- WHAT YOU WILL DO: Which lines below contain the word "Click"? Copy each of them in full.

- AVAILABLE RECORDS:
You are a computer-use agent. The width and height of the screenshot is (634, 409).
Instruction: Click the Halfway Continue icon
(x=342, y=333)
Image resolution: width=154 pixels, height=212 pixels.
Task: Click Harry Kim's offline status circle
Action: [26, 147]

- COMPLETE RESPONSE:
Instruction: Click the Halfway Continue icon
Task: Click Harry Kim's offline status circle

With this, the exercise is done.